(Instructions to follow)
When you reach the line holding "How do I perform: Close", please begin to restate the lines word for word and continue through the last one in the material, excluding pictures.

(Entries supplied)
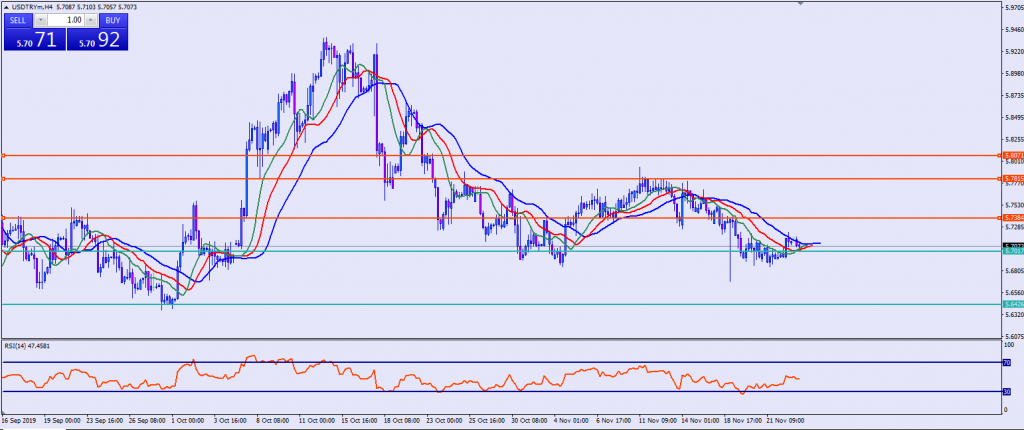Decrease trade volume with the down arrow
This screenshot has height=430, width=1024.
click(41, 20)
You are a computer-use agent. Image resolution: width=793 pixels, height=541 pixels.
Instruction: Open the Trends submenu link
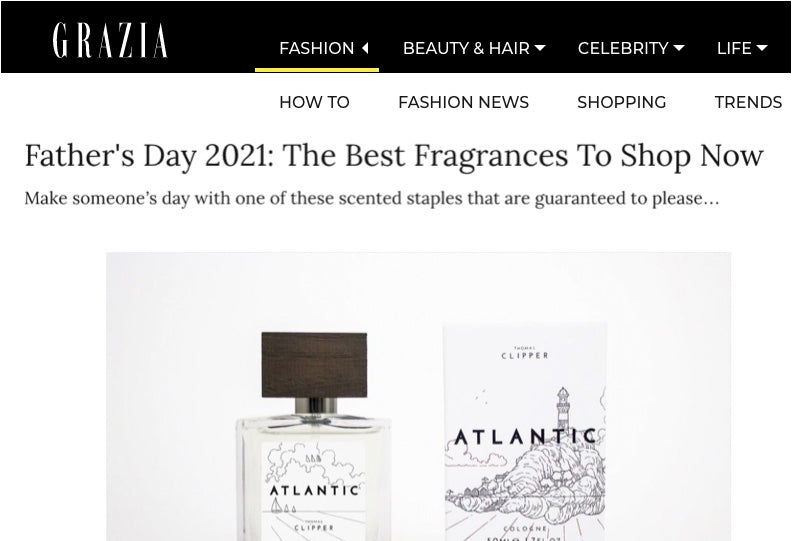(748, 102)
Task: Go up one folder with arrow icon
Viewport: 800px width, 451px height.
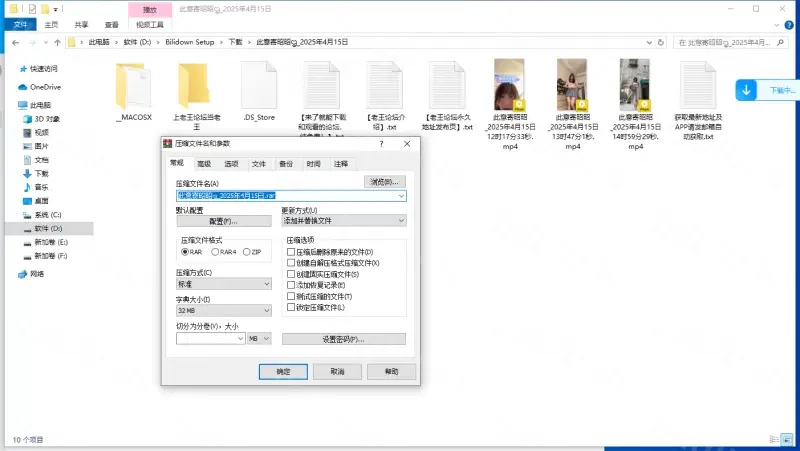Action: [x=57, y=42]
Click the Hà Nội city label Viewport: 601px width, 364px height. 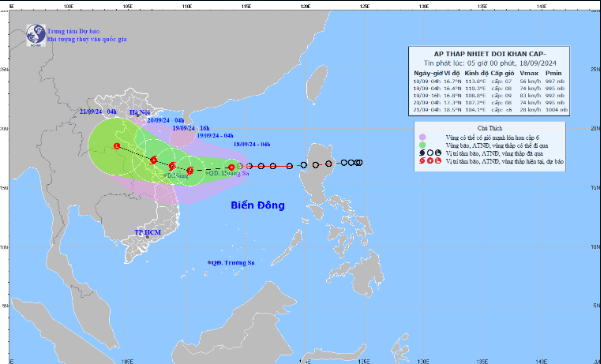pos(140,112)
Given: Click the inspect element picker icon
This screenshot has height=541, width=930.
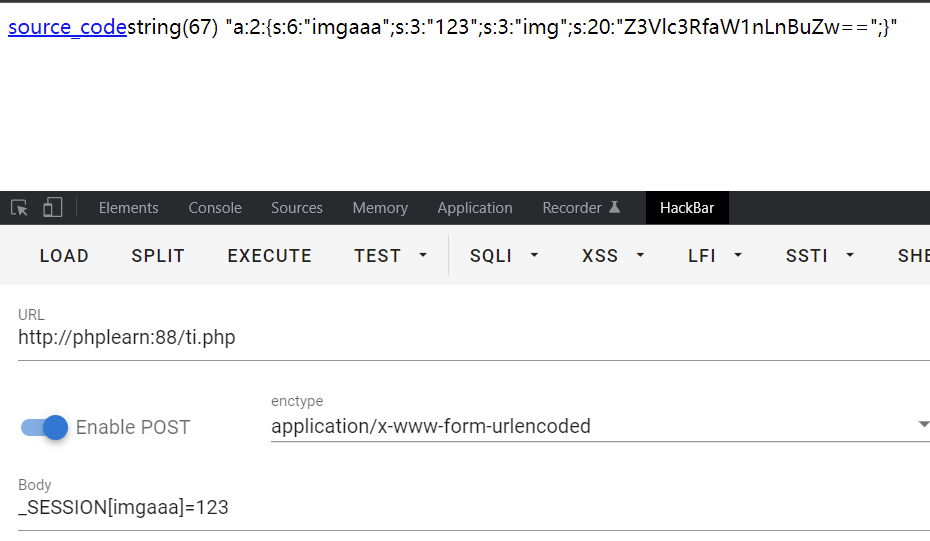Looking at the screenshot, I should tap(19, 208).

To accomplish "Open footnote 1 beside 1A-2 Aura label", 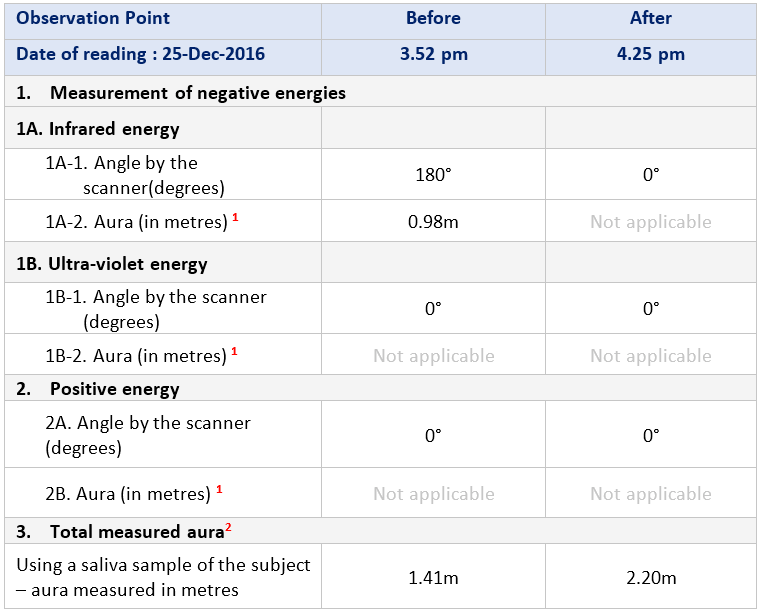I will (x=234, y=217).
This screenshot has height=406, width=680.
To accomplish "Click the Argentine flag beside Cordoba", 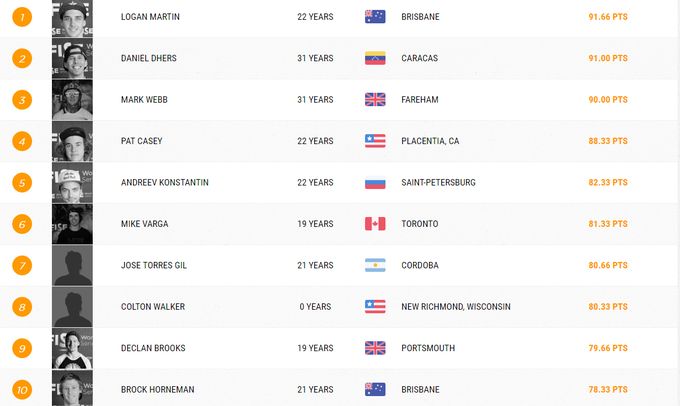I will 375,265.
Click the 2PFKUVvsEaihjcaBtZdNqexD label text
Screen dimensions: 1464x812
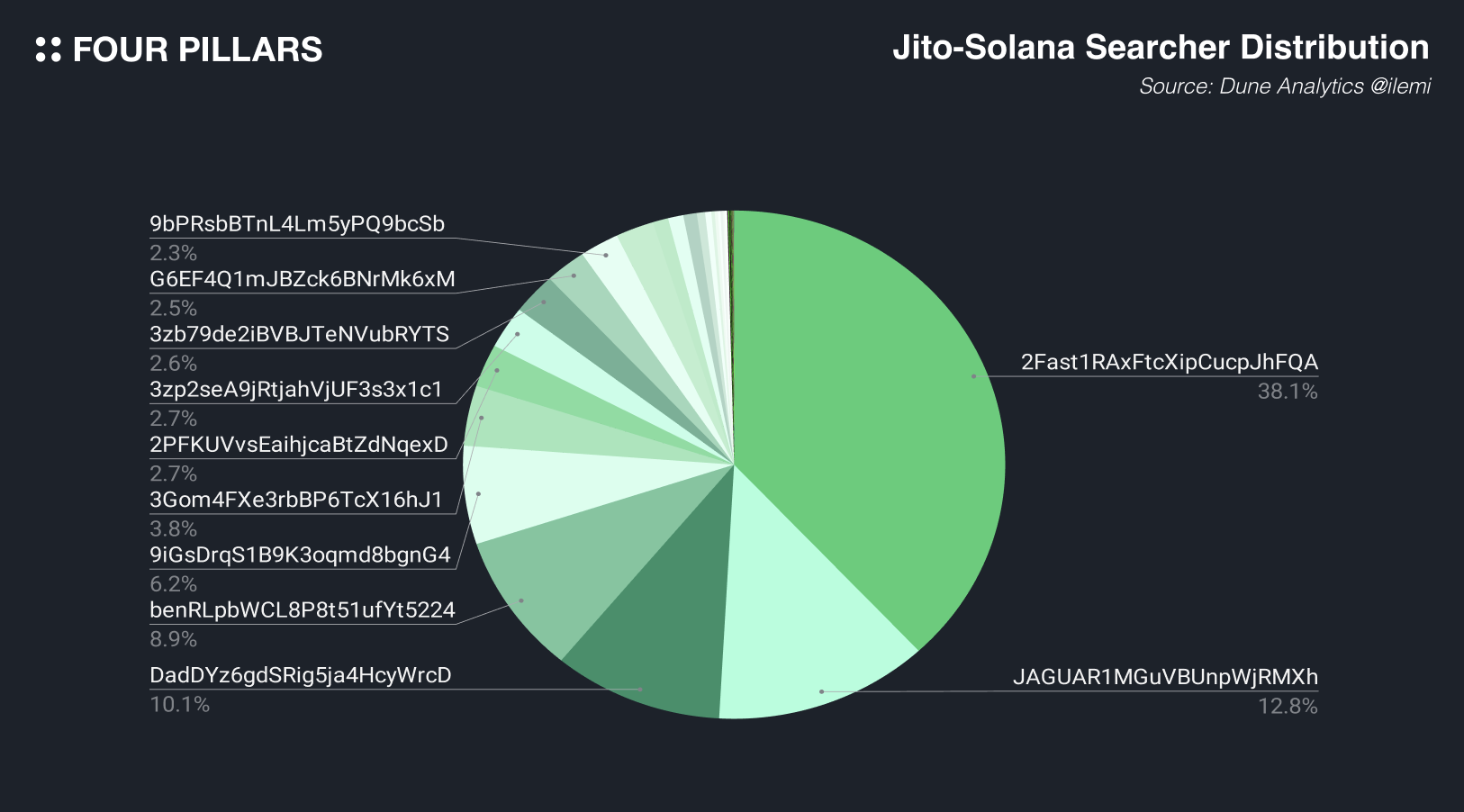[x=299, y=445]
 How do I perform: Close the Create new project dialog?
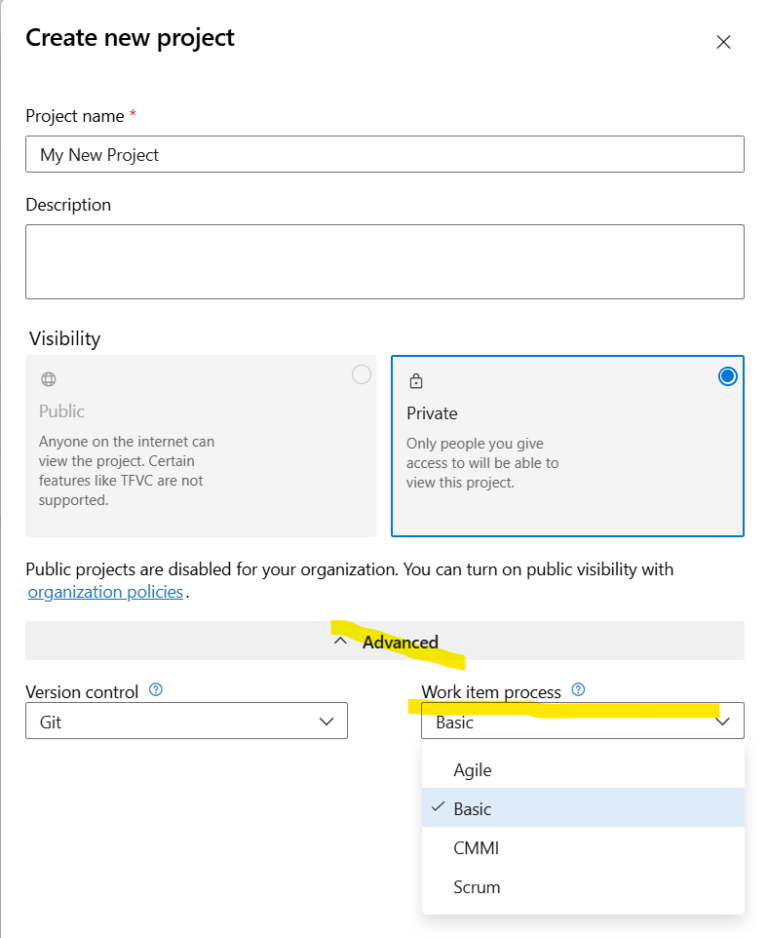pyautogui.click(x=723, y=42)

(Exercise answer)
 How do I perform: Close the Create new project dialog?
pyautogui.click(x=723, y=42)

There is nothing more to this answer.